Mais The Zone of Interest capte aussi notre attention par ses virgules et virages visuels. Sur un principe Godardien, des écrans en pleine couleur (blanc, rouge, er noir pour le final…) qui dissonne avec l’ensemble et nous rappelle à l’ordre. Un système d’alerte qu’on peut retrouver avec les images en caméra thermique, comme une pellicule en négatif, qui suit le parcours d’une jeune résistante. En sous-titre, apparaissent les mots d’un poème d’un Juif déporté. Tout cela réveille une part d’humanité qui ne s’éteint pas, qui tente d’exister dans cet environnement déshumanisé. Le cinéaste rajoute un insert avec ces femmes de ménage qui nettoie conscieusement le musée d’Auschwitz, avec ses montagnes d evalises, de chaussures et de vêtements (la salle dédiée aux cheveux est interdite aux photos et aux films), mais aussi son premier four crématoire, à une centaine de mètres de la maison de commandant du camp. Si c’est aujourd’hui un lieu de patrimoine et de mémoire, Glazer rappelle avec ces quelques images contemporaines la réalité de la Shoah.

L’enfer vu du diable

Le récit n’a que peu d’importance finalement. L’Histoire des Höss, entre la Pologne et Berlin, est une répétition de jours où le mari rentre d’un boulot en ayant réussi ses objectifs (le nombre de morts) et où la femme a rempli sa journée de petites occupations mondaines ou familiales.Car ce qui choque le plus ce n’est pas seulement que ce Mr Hoss exécute avec zèle son travail de génocidaire, mais bien la vanité et la vulgarité du couple, trop heureux d’être dans les petits papiers d’Himmler.

Pourtant les plans lointains et fixes, les perspectives etr lignes de fuite, presque gémoétriques, le découpage ténu, la musique dure et grinçante, la clinicité des tâches, augmentent le sentiment d’oppression et celui d’effondrement. Un peu comme s’ils dansaient devant la porte des enfers, sans se douter que les enfers les avaleront.

Jonathan Glazer a ce mérite de croire en l’art, comme il a foi dans le cinéma. Qu’il dérange, qu’il perturbe, est salutaire et nécessaire, quand les populismes et l’extrême droite s’installent de nouveau pouvoir. En tant que créateur, il ne cherche pas seulement à illustrer le désastre, mais à nous en faire prendre conscience, jusque dans les tréfonds de nos pensées.

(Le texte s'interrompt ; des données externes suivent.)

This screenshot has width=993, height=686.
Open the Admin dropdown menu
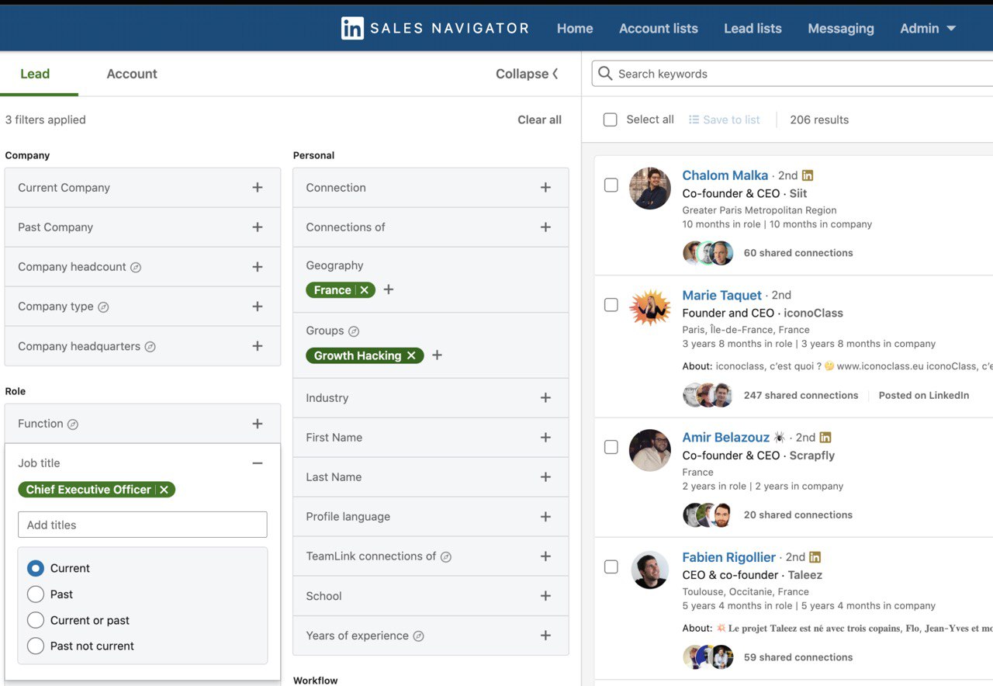point(928,28)
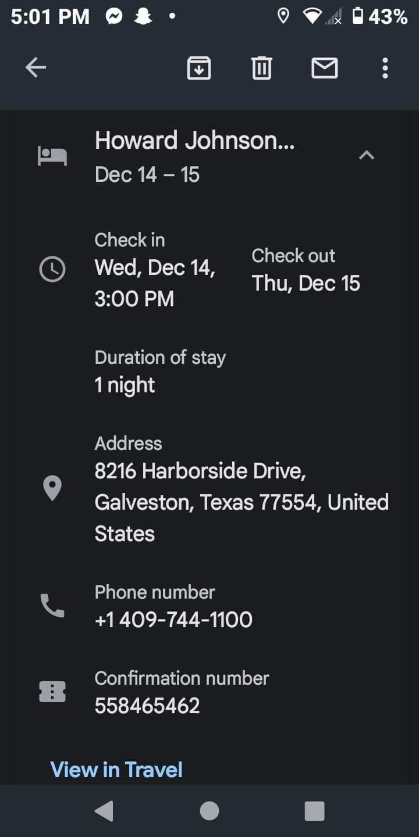The height and width of the screenshot is (837, 419).
Task: Call the number +1 409-744-1100
Action: pyautogui.click(x=173, y=620)
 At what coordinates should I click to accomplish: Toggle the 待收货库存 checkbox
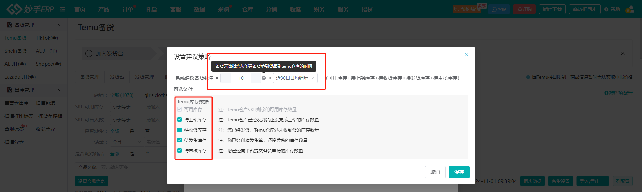[180, 130]
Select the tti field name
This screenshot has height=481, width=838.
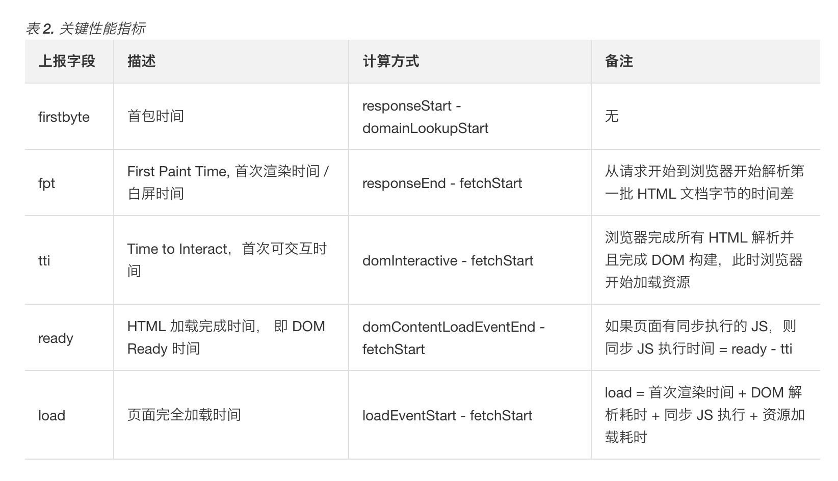(x=44, y=260)
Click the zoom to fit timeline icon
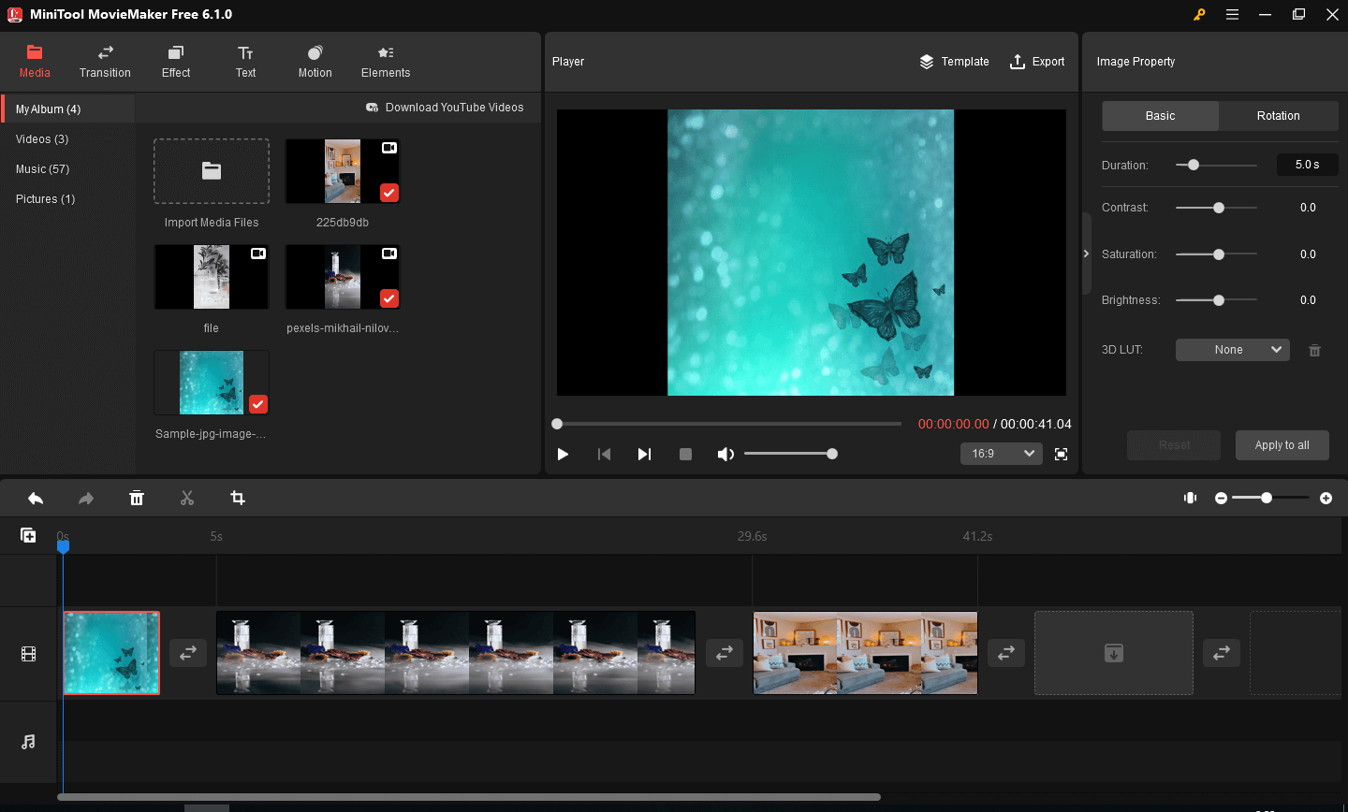 [x=1190, y=498]
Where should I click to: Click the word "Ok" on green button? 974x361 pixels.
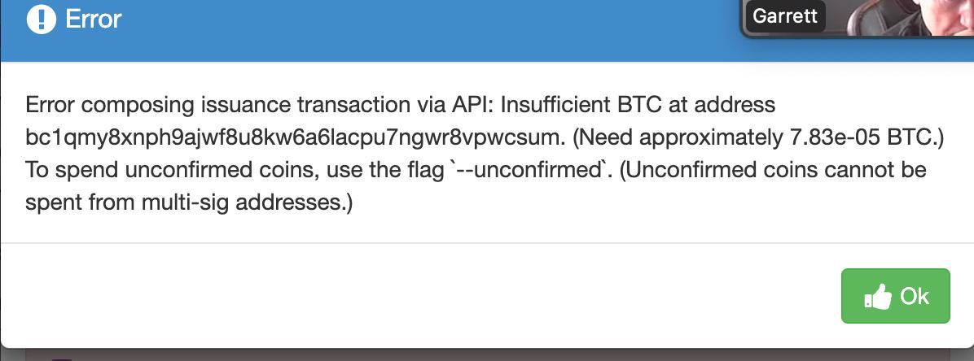pos(915,297)
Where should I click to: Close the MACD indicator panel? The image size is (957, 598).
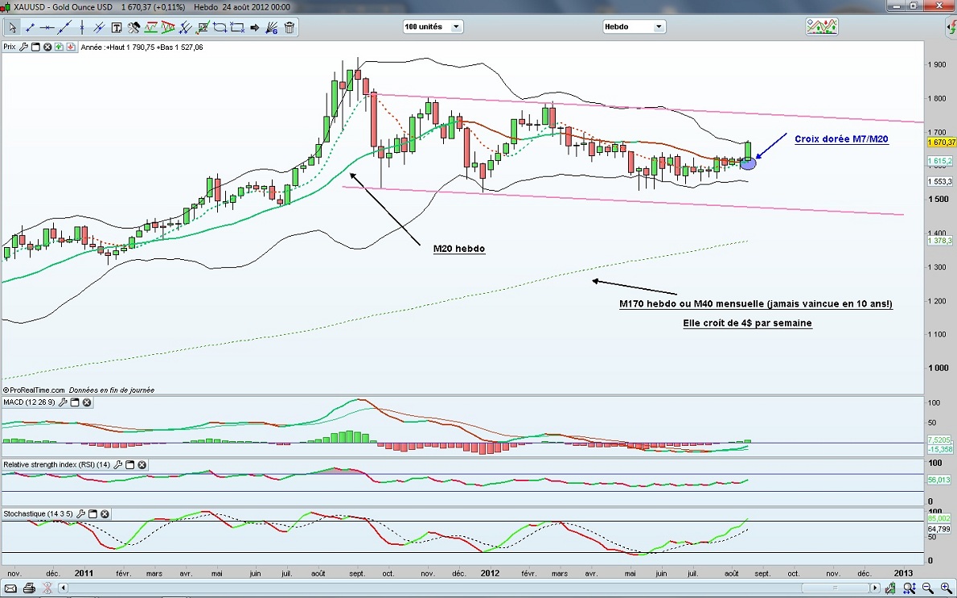click(x=87, y=402)
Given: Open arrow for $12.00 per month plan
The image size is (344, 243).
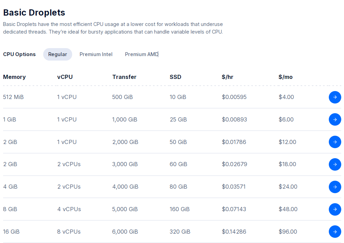Looking at the screenshot, I should (335, 142).
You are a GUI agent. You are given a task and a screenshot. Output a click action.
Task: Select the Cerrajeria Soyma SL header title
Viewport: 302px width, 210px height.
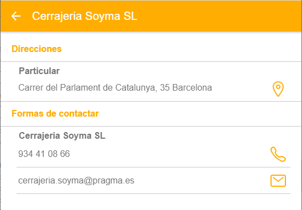tap(85, 16)
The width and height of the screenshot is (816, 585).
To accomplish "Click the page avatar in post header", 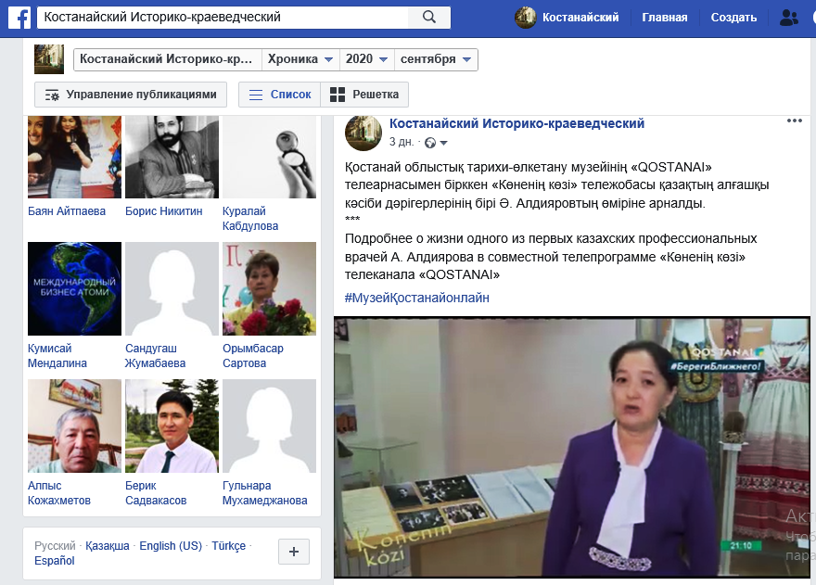I will click(x=363, y=133).
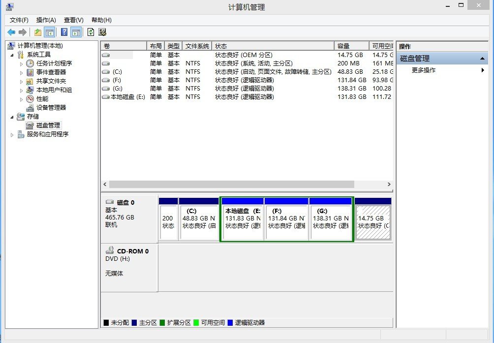Open the 查看(V) menu
This screenshot has width=494, height=343.
pyautogui.click(x=73, y=20)
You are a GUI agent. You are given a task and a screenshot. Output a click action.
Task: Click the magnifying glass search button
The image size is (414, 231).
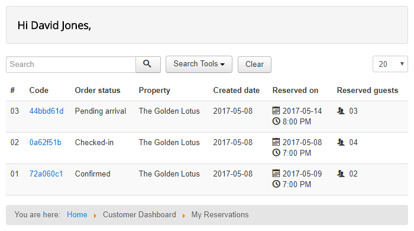[148, 64]
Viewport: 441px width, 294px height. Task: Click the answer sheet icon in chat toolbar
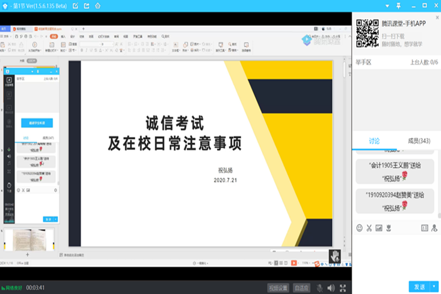tap(424, 228)
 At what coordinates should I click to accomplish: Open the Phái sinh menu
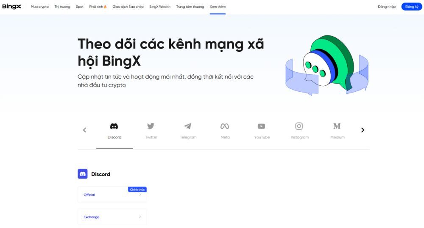point(98,7)
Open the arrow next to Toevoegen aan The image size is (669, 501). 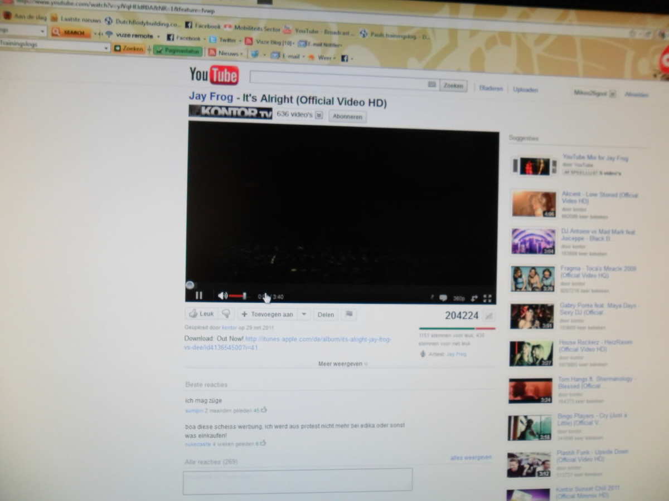click(304, 315)
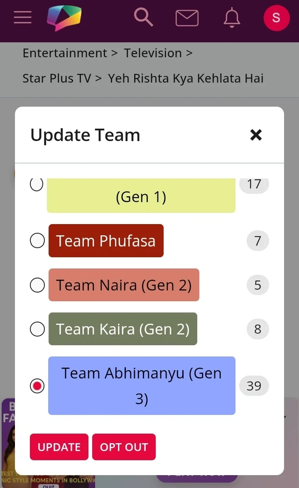The image size is (299, 488).
Task: Close the Update Team dialog
Action: 256,134
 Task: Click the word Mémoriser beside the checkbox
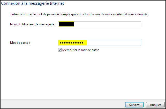point(70,50)
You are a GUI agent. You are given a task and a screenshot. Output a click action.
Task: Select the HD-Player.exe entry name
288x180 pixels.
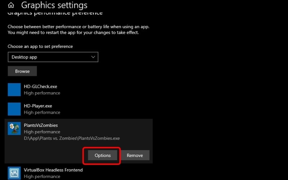point(38,106)
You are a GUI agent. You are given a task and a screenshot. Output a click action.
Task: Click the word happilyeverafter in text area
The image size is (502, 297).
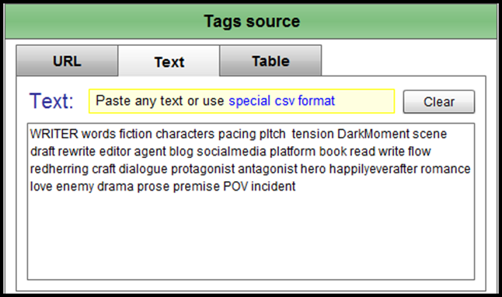point(373,169)
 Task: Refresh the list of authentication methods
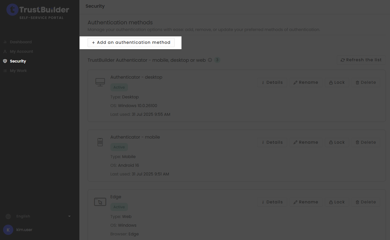point(361,60)
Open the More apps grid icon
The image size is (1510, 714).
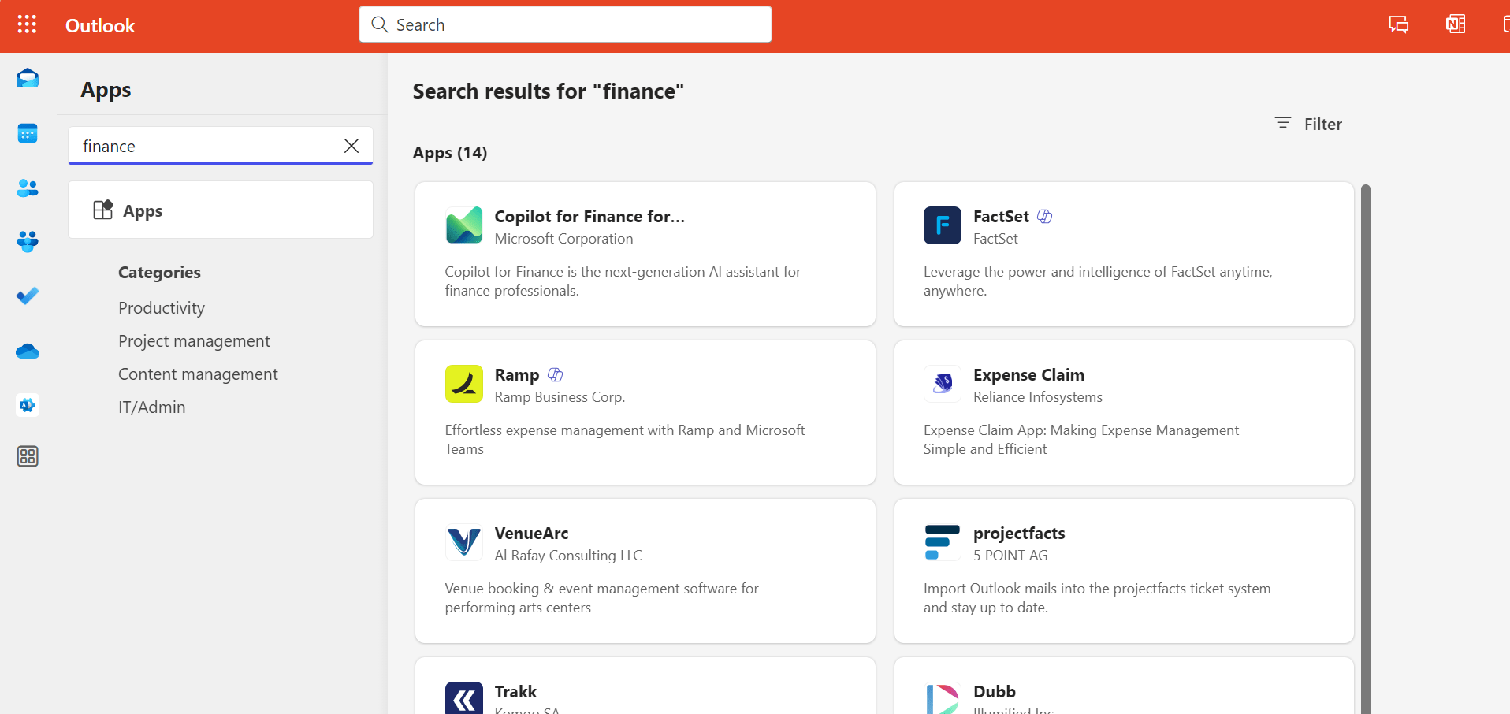click(x=28, y=456)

Il nous renvoie en miroir la facilité d’être du mauvais côté du camp : victime condamnée arbitrairement ou bourreau amené à rendre des comptes, voire complice du bourreau pour avoir été indifférent. Effrayante scène où le SS écoute les résultats d’un match de foot italien dans son salon quand les fours tournent à fond à quelques centaines de mètres et que la guerre fait rage partout sur le continent.

The Zone of Interest, film expérimental, film mémorial – et mémorable, film iconoclaste, ne cherche pas à séduire avec les codes habituels du drame ou de la tragédie, du réel ou de la fable. Le cinéaste provoque une expérience flippante et intense pour se souvenir des victimes en montrant leurs meurtriers. Un film frontal et choquant, au sens propre, en plein jour et par beau temps, pour démasquer et regarder en face les monstres qui tuèrent plus de cinq millions d’individus en moins de cinq ans.